Select each line of the material below that contains the string "height". Only matches with the same capitalization count.

[Element and text position data]
--- --- ---
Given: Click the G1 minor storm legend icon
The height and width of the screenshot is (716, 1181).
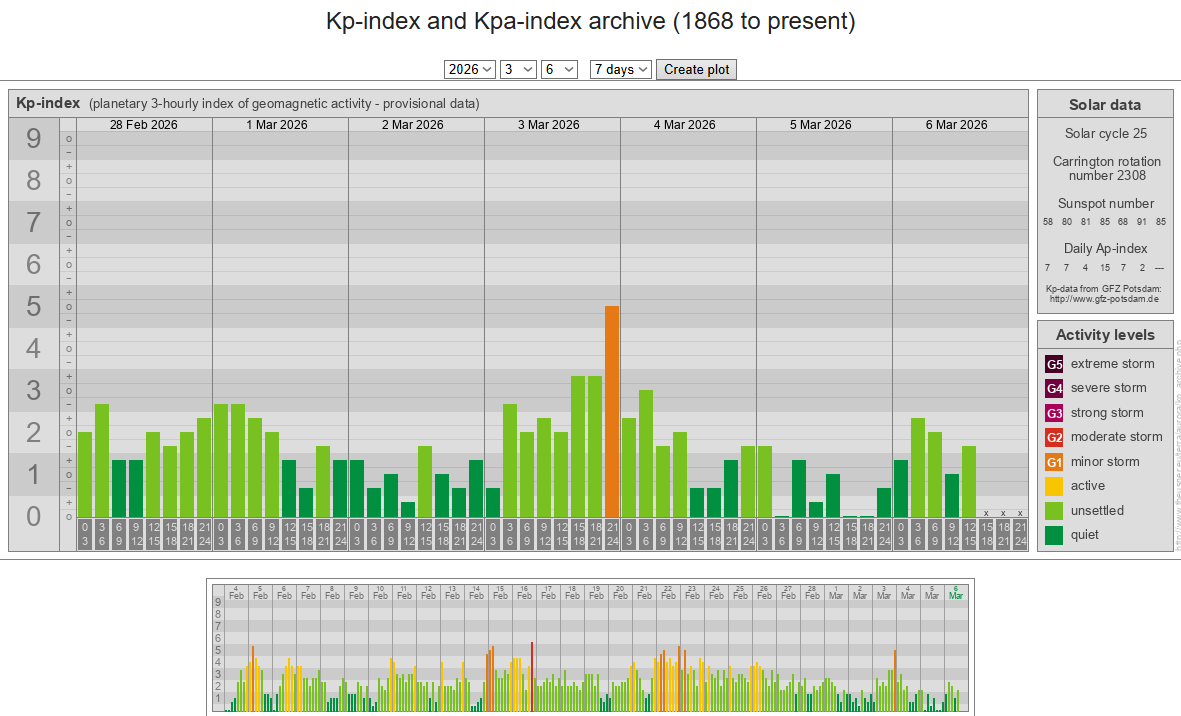Looking at the screenshot, I should point(1054,462).
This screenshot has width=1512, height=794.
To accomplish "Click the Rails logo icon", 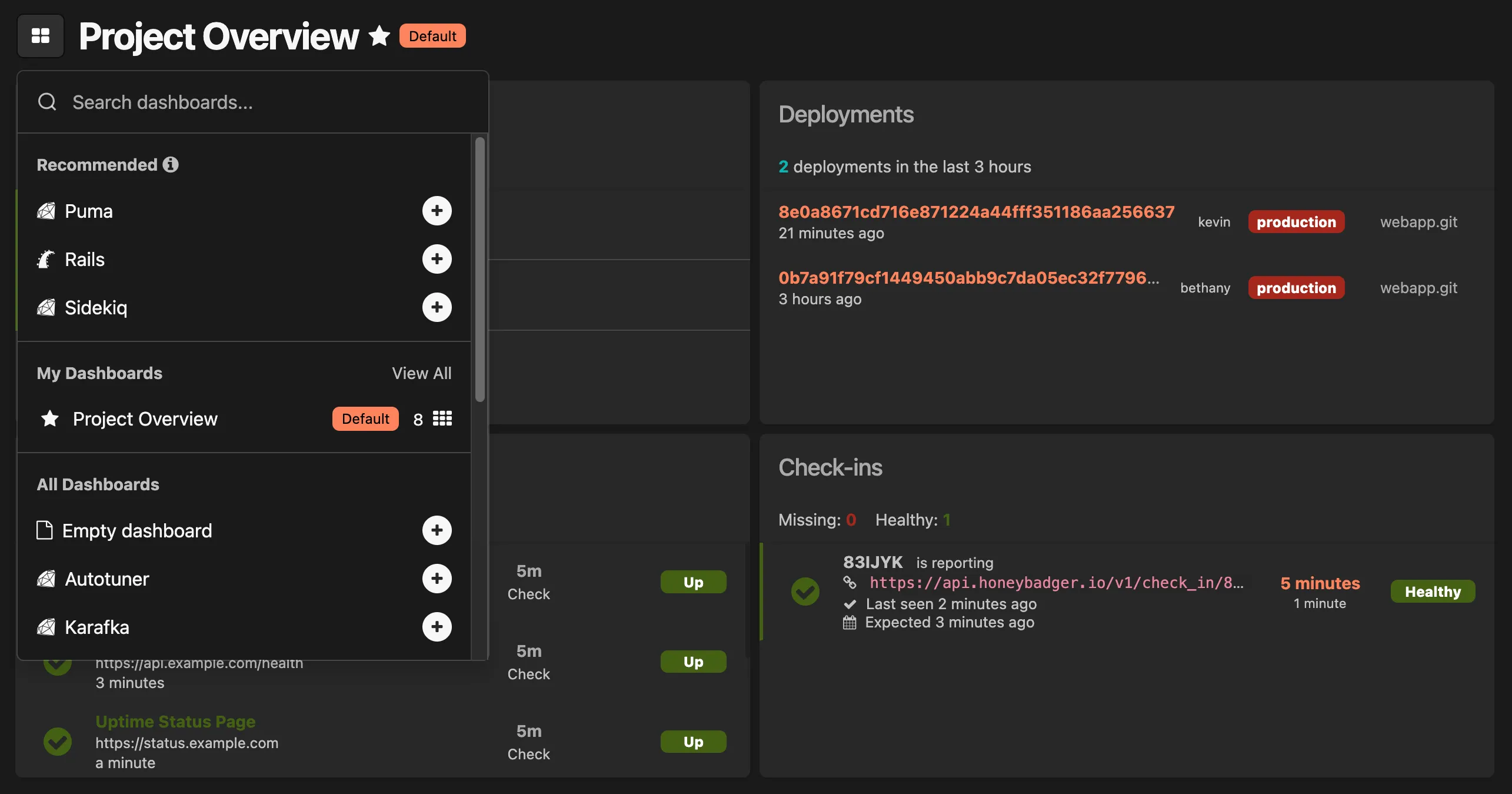I will tap(46, 259).
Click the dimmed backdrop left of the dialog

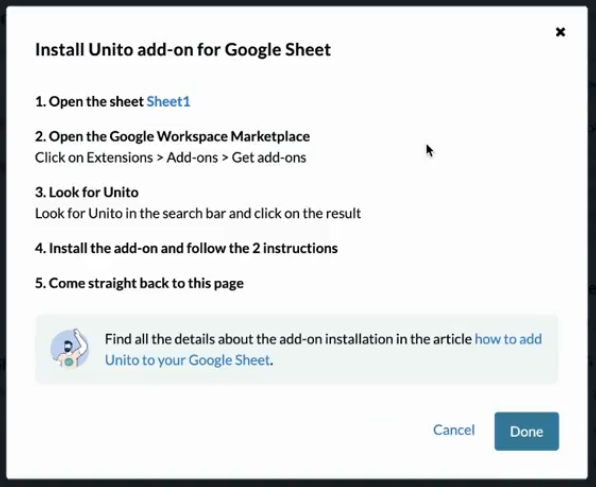tap(3, 243)
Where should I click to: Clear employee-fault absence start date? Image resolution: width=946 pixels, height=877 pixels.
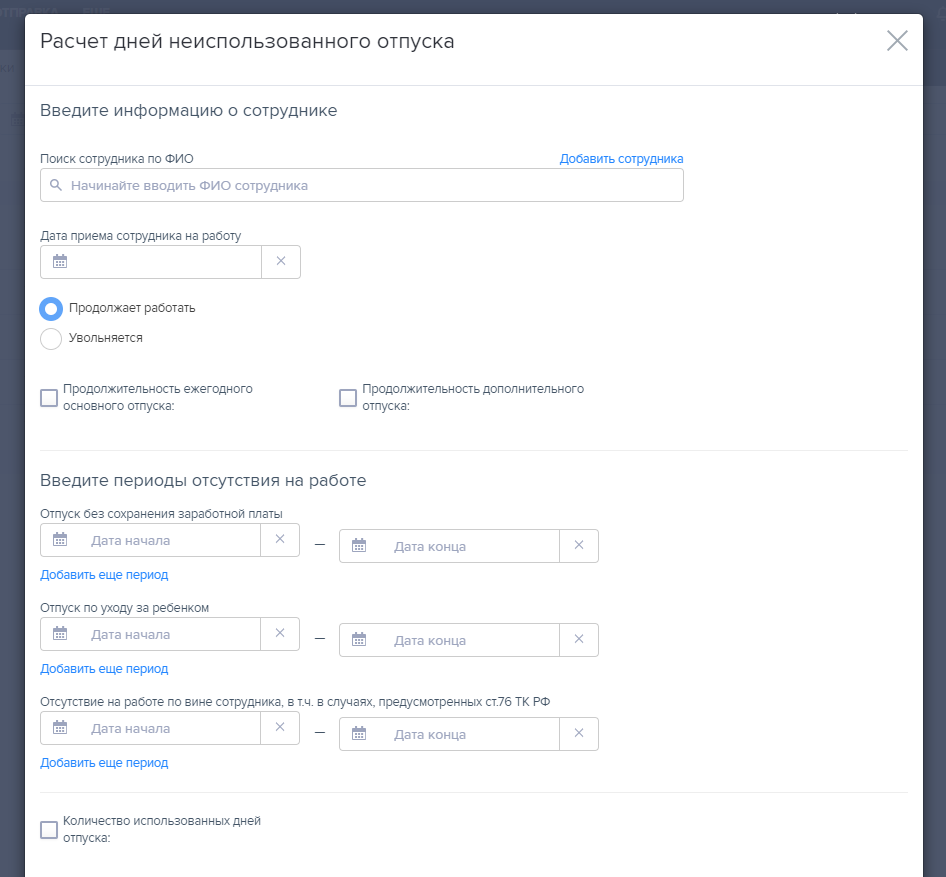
--- --- ---
#### Worked solution
The height and width of the screenshot is (716, 1181).
This screenshot has width=1512, height=794.
Where should I click to: Clear employee-fault absence start date? Image resolution: width=946 pixels, height=877 pixels.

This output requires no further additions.